13.04.2015 • Droit à l’eau

Litiges entre États et multinationales : le cas emblématique du conflit entre Suez et l’Argentine

Un tribunal arbitral international vient de condamner l’Argentine à verser près de 400 millions d’euros à Suez environnement, pour avoir renationalisé le service de l’eau de Buenos Aires en 2006, après des années de conflits. La firme française a eu recours aux mêmes mécanismes de « résolution des disputes entre États et investisseurs », ou ISDS, qui sont aujourd’hui au centre de la contestation du projet d’accord commercial entre Europe et États-Unis. Une décision qui illustre combien, dans leur fonctionnement actuel, les procédures ISDS ne tiennent véritablement compte ni des droits humains ni de la responsabilité des États vis-à-vis de leurs citoyens, en faisant primer la loi d’airain de la protection des investissements.

DONNÉES ENREGISTRÉES:
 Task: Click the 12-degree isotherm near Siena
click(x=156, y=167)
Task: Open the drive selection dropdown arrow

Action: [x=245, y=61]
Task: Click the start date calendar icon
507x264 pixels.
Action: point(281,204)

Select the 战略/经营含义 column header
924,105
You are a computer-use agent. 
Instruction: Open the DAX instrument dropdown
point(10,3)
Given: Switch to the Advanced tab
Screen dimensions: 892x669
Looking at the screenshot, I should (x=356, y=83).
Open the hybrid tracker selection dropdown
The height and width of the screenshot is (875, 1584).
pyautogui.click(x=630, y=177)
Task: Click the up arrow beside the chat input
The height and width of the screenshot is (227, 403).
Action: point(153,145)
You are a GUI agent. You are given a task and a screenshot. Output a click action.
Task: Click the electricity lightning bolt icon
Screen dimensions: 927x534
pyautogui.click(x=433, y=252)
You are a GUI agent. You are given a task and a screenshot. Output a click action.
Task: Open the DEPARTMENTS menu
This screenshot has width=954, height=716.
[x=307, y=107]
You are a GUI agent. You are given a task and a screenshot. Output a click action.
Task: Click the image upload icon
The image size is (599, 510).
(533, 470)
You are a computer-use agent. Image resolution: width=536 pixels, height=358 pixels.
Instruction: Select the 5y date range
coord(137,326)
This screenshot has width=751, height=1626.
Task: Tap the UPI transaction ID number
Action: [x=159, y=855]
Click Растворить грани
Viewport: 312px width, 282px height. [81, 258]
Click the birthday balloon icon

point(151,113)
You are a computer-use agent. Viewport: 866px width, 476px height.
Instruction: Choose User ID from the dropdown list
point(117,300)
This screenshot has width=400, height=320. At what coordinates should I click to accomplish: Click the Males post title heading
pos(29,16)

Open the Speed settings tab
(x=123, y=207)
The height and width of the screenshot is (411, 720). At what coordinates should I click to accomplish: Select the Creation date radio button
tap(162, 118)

À FAIRE:
1. Indiquez si chacune des affirmations suivantes concorde avec l'article sur le conflit entre Suez et l'Argentine, en répondant par oui ou par non et en citant textuellement les mots décisifs : (a) un tribunal arbitral international a condamné l'Argentine à verser près de 400 millions d'euros à Suez environnement ; (b) le service de l'eau de Buenos Aires a été renationalisé en 2010 ; (c) les procédures ISDS, dans leur fonctionnement actuel, tiennent véritablement compte des droits humains.
2. Poursuivez l'article sur le conflit entre Suez et l'Argentine à la suite de sa dernière phrase.

CORRIGÉ DE L'EXERCICE:
1.
(a) Oui : « Un tribunal arbitral international vient de condamner l’Argentine à verser près de 400 millions d’euros à Suez environnement ».
(b) Non : « pour avoir renationalisé le service de l’eau de Buenos Aires en 2006 ».
(c) Non : « les procédures ISDS ne tiennent véritablement compte ni des droits humains ni de la responsabilité des États vis-à-vis de leurs citoyens ».

2.
Publié le 13 avril 2015 , par Olivier Petitjean

L’État argentin a été condamné par le CIRDI [1], un tribunal commercial dépendant de la Banque mondiale, à verser une compensation de 405 millions de dollars US (380 millions d’euros) à Suez environnement, suite à l’annulation en 2006 du contrat de privatisation de l’eau de Buenos Aires. Un arbitrage rendu dans le cadre des procédures dites de « résolution des conflits entre États et investisseurs », ou ISDS, prévues dans le traité bilatéral d’investissement signé entre la France et l’Argentine dans les années 1990 – ces mêmes mécanismes qui font aujourd’hui polémique dans le cadre du débat sur le projet de « Pacte transatlantique de commerce et d’investissement » (communément désigné par les sigles TTIP ou TAFTA). La décision du CIRDI illustre parfaitement les raisons pour lesquelles les mécanismes ISDS se retrouvent aujourd’hui sous le feu des critiques.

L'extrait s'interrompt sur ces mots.